続くスウェーデン戦では終盤戦にティモ・ヴェルナーのスピードを活かすサイドアタックを、ビハインド状態となった第三戦の韓国戦では最前線にロングボールを放り込むパワープレーを見せたものの、いずれも攻め手を失っての苦肉の策だった。

「プランAが手詰まりになったことで、能動的にプランBを採用した結果」と評価できる類のものではないだろう。

だが、彼らの戦い方がここにきて変化を起こしそうな気配を見せている。

それは、この2試合において、試合毎、試合途中にこれまでにあまり見られなかったゲームプランに挑戦する意識が見られたからだ。

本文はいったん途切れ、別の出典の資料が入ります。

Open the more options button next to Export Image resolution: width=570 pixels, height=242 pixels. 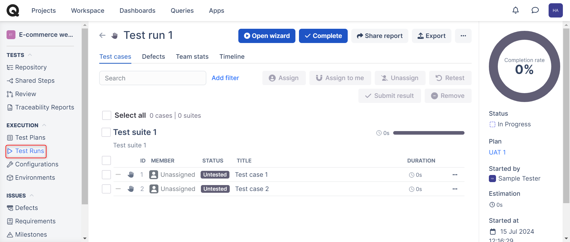[x=463, y=36]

まず、フランス戦において特徴的であったのだが、サイドバックの起用法である。

これまでのドイツは、サイドバックに守備よりも攻撃性能(組み立てやチャンスメイク)を求める傾向が強かったが、この試合でレーフが取ったのは、マティアス・ギンターを右サイドバックに、アントニオ・リューディガーを左サイドバックに据えるというものであった。いずれも本職をセンターバックとしている選手をサイドバックに置いたのだ。

当初のプランには、ホッフェンハイムの※ニコ・シュルツの抜擢するというものもあったかもしれない。抜群のスピードと攻撃センスを備え、ユリアン・ナーゲルスマン監督の下で急成長を見せている25歳の左サイドバックだ。

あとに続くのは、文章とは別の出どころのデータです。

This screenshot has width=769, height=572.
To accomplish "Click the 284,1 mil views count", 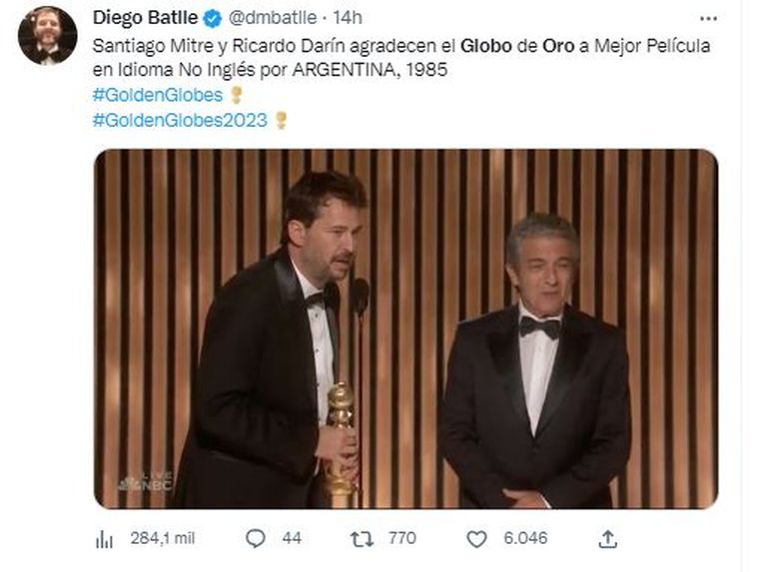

だが、彼は最も脅威となるだろうキリアン・エンバペに対して、対人能力が高くスピード勝負も得意なリューディガーをマッチアップさせるというプランを選択したのだ。

つまり、自チームの優位性を高めるのではなく「フランス代表の最大の武器を消しにいく」というゲームプランを採用し、不安要素の払拭を優先したのである。

そして、同じく右サイドバックの考えたにも変化が見られた。

これまでここのポジションはキミッヒの定位置であったが、彼をアンカーに動かしたことにより空白となった。そこで、誰が新たに右サイドバックに据えられるかに注目が集まっていたが、この二連戦で起用されたのはボルシアMGのギンターであった。ドルトムントでプレーした頃には右サイドバックで起用されることも度々あったが、彼もリューディガーと同様に本職はセンターバックである。

また、ペルー戦では途中からPSGのティロ・ケーラーが代表初キャップを飾ったが、彼が使われたポジションも本来のセンターバックではなく、右サイドバックであった。

これらの理由には様々な要因があるだろうが、少なくとも言えることは、レーフの頭の中には、これまでにはなかった起用法も積極的に挑戦するというアイデアがあるということだ。

リューディガー、ギンター、ケーラーの三名がそれぞれがセンターバックとは思えぬチャンスメイクを見せてくれたことまではは、さすがの彼でも予想していなかったかもしれないが、戦術的な幅が広がったことは間違いない。

このままセンターバック陣のコンバート策を継続させるか、または純正のサイドバックを招集していくかも一つの論点となるだろう。

※シュルツはフランス戦では出場機会がなかったが、ペルー戦で先発出場を果たし、決勝弾をマークした。